Total ransomware payments fell 35% to $813 million in 2024. The number is real but the story it tells is harder to read than a simple win.
$813 million. That is how much ransomware gangs collected in 2024, according to Chainalysis's 2024 ransomware report. The year before, the number was $1.25 billion. So the headline writes itself: a roughly 35 percent drop, law enforcement wins, attackers are in retreat. I read that framing in a dozen places and every time something bothered me about it. The number is real. The optimism is premature.
The part that makes me pause is what happened inside the $813 million figure. The biggest single payment last year was approximately $75 million, paid to a group called Dark Angels. One gang, one victim, and the payment alone would rank among the largest ever recorded. The distribution of ransomware payments is deeply skewed. A few enormous payouts from large enterprises sit next to thousands of smaller ones from hospitals, school districts, and municipalities that cannot afford a protracted recovery. The aggregate falling does not tell you that attacks are less frequent or less damaging. It tells you that the flow of money from victim to attacker changed.
The Chainalysis data makes the mechanism more specific. A significant part of the drop came from the disruption of LockBit. The UK's National Crime Agency, working with the FBI and partners across ten countries, executed Operation Cronos in February 2024. They seized LockBit's infrastructure, arrested affiliates, and published decryption keys. LockBit had been one of the most active ransomware-as-a-service operations globally. After the takedown, ransomware payments in the second half of 2024 dropped approximately 79 percent compared to the same period in 2023. That is a meaningful causal signal. Law enforcement coordination, when it works, does move the market.

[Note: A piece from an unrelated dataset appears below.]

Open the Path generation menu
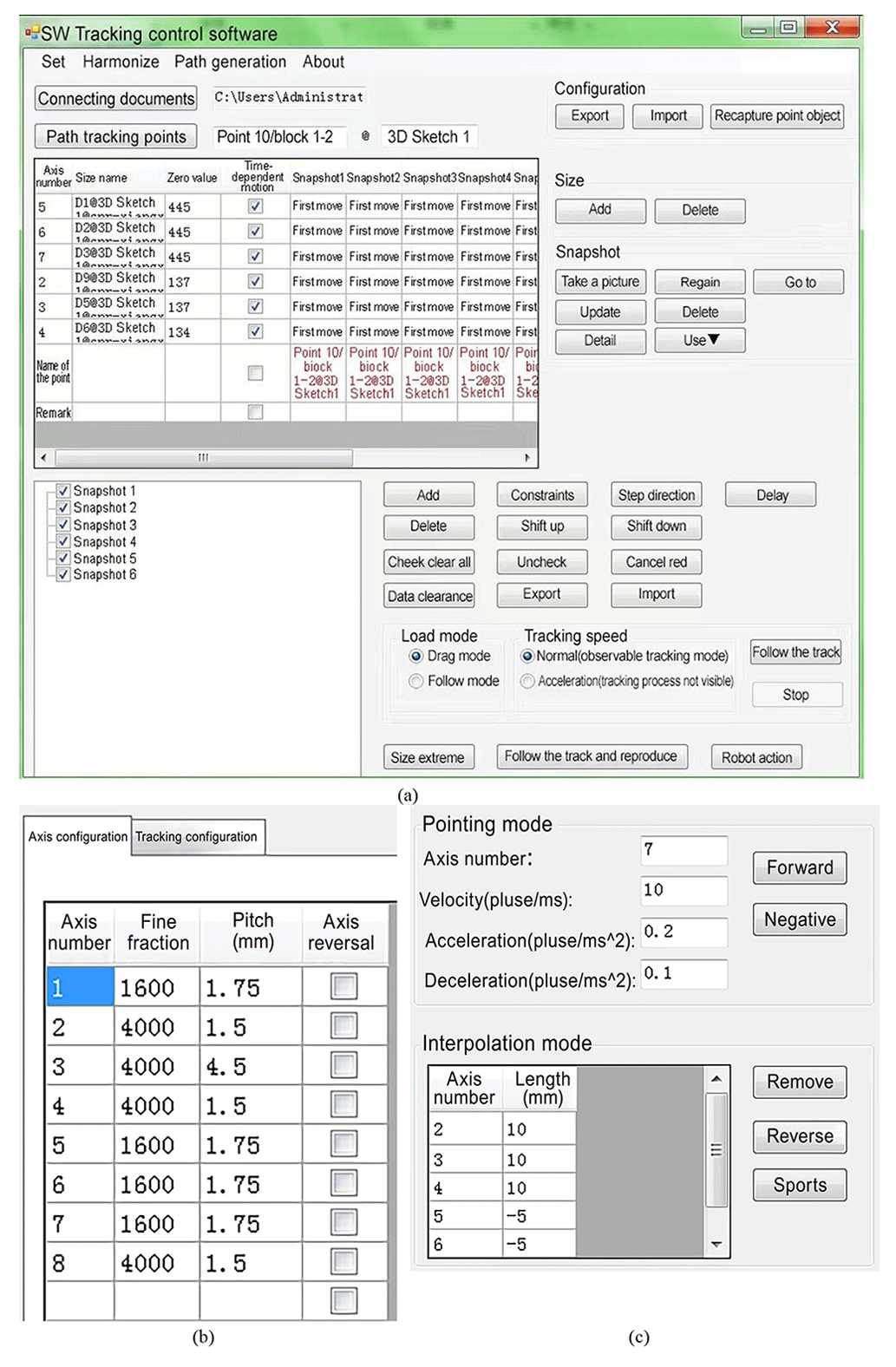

But here is what the payment data cannot capture. Only about 30 percent of victims who negotiated with attackers in 2024 ended up paying, according to Chainalysis. That means the other 70 percent did not pay. Some of them recovered from backups. Some of them brought in an incident response firm. Many of them still suffered weeks of downtime, significant recovery costs, and reputational damage that does not show up in any payment ledger. Not paying ransomware is genuinely the right advice. It is also advice that carries a real organizational cost that organizations absorb in silence. When a manufacturer's production line goes down for three weeks because they refused to pay, that cost is not counted in the $813 million figure.
I wrote about how organizational routines for vulnerability management break under volume pressure. Ransomware exploits exactly the failures those routines are supposed to prevent: unpatched systems, poor network segmentation, missing MFA on remote access. The payment data captures the ransom economy. It does not capture how the underlying vulnerabilities keep being exploited regardless of whether the victim pays. Colonial Pipeline, which did pay, and Equifax, which was breached through a known unpatched vulnerability, are in different parts of the statistics. Their organizational failures were structurally similar.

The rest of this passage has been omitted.